§ THE DATA:

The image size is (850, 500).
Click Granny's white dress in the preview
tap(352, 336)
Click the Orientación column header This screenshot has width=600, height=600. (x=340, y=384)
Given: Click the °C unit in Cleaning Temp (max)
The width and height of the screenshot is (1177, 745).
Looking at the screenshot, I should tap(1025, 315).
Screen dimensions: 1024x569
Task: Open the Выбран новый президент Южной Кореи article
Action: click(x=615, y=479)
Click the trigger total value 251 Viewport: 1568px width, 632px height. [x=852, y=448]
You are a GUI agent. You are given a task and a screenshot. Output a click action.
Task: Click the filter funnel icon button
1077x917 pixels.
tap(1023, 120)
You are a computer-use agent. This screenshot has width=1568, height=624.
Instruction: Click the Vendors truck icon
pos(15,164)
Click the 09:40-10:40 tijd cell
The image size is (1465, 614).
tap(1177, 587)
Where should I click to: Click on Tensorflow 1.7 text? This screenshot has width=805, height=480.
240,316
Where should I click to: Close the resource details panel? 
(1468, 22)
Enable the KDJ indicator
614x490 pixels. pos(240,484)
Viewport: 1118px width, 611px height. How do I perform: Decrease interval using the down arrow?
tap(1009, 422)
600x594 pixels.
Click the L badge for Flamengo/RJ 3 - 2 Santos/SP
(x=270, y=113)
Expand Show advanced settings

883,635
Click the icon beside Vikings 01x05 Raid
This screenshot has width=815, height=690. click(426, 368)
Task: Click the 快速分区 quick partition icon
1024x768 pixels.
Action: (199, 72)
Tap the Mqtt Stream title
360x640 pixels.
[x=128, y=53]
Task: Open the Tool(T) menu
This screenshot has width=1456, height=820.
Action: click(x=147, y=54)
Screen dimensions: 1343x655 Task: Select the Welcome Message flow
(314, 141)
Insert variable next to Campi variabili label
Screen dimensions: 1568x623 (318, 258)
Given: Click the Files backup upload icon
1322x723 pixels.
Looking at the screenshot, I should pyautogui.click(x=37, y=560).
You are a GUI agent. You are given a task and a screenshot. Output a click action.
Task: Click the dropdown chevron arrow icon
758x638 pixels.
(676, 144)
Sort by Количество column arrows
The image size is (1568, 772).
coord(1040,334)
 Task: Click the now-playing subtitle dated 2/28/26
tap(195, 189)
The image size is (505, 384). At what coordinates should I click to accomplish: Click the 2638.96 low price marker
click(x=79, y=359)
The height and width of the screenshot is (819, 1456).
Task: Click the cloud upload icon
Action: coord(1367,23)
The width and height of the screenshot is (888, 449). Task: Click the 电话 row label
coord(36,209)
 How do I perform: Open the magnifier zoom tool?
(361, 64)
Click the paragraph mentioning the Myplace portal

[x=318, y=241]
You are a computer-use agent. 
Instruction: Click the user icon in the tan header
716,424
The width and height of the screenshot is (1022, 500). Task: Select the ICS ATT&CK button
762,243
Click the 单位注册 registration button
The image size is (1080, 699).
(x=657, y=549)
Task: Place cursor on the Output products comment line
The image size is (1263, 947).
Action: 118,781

§ YOUR INSTRUCTIONS:
Give back every entry, unchanged in any way.

§ RESPONSE TO THIS EXERCISE:
The image size is (850, 500).
Click Granny's white dress in the preview
tap(352, 336)
Click the Orientación column header This screenshot has width=600, height=600. (x=340, y=384)
Given: Click the °C unit in Cleaning Temp (max)
The width and height of the screenshot is (1177, 745).
Looking at the screenshot, I should tap(1025, 315).
Screen dimensions: 1024x569
Task: Open the Выбран новый президент Южной Кореи article
Action: click(x=615, y=479)
Click the trigger total value 251 Viewport: 1568px width, 632px height. [x=852, y=448]
You are a GUI agent. You are given a task and a screenshot. Output a click action.
Task: Click the filter funnel icon button
1077x917 pixels.
tap(1023, 120)
You are a computer-use agent. This screenshot has width=1568, height=624.
Instruction: Click the Vendors truck icon
pos(15,164)
Click the 09:40-10:40 tijd cell
The image size is (1465, 614).
tap(1177, 587)
Where should I click to: Click on Tensorflow 1.7 text? This screenshot has width=805, height=480.
240,316
Where should I click to: Close the resource details panel? 
(1468, 22)
Enable the KDJ indicator
614x490 pixels. pos(240,484)
Viewport: 1118px width, 611px height. How do I perform: Decrease interval using the down arrow?
tap(1009, 422)
600x594 pixels.
Click the L badge for Flamengo/RJ 3 - 2 Santos/SP
(x=270, y=113)
Expand Show advanced settings

883,635
Click the icon beside Vikings 01x05 Raid
This screenshot has width=815, height=690. click(426, 368)
Task: Click the 快速分区 quick partition icon
1024x768 pixels.
Action: (199, 72)
Tap the Mqtt Stream title
360x640 pixels.
[x=128, y=53]
Task: Open the Tool(T) menu
This screenshot has width=1456, height=820.
Action: click(x=147, y=54)
Screen dimensions: 1343x655 Task: Select the Welcome Message flow
(314, 141)
Insert variable next to Campi variabili label
Screen dimensions: 1568x623 (318, 258)
Given: Click the Files backup upload icon
1322x723 pixels.
Looking at the screenshot, I should pyautogui.click(x=37, y=560).
You are a GUI agent. You are given a task and a screenshot. Output a click action.
Task: Click the dropdown chevron arrow icon
758x638 pixels.
(676, 144)
Sort by Количество column arrows
The image size is (1568, 772).
coord(1040,334)
 Task: Click the now-playing subtitle dated 2/28/26
tap(195, 189)
The image size is (505, 384). At what coordinates should I click to accomplish: Click the 2638.96 low price marker
click(x=79, y=359)
The height and width of the screenshot is (819, 1456).
Task: Click the cloud upload icon
Action: coord(1367,23)
The width and height of the screenshot is (888, 449). Task: Click the 电话 row label
coord(36,209)
 How do I perform: Open the magnifier zoom tool?
(361, 64)
Click the paragraph mentioning the Myplace portal

[x=318, y=241]
You are a computer-use agent. 
Instruction: Click the user icon in the tan header
716,424
The width and height of the screenshot is (1022, 500). Task: Select the ICS ATT&CK button
762,243
Click the 单位注册 registration button
The image size is (1080, 699).
(x=657, y=549)
Task: Place cursor on the Output products comment line
The image size is (1263, 947).
Action: 118,781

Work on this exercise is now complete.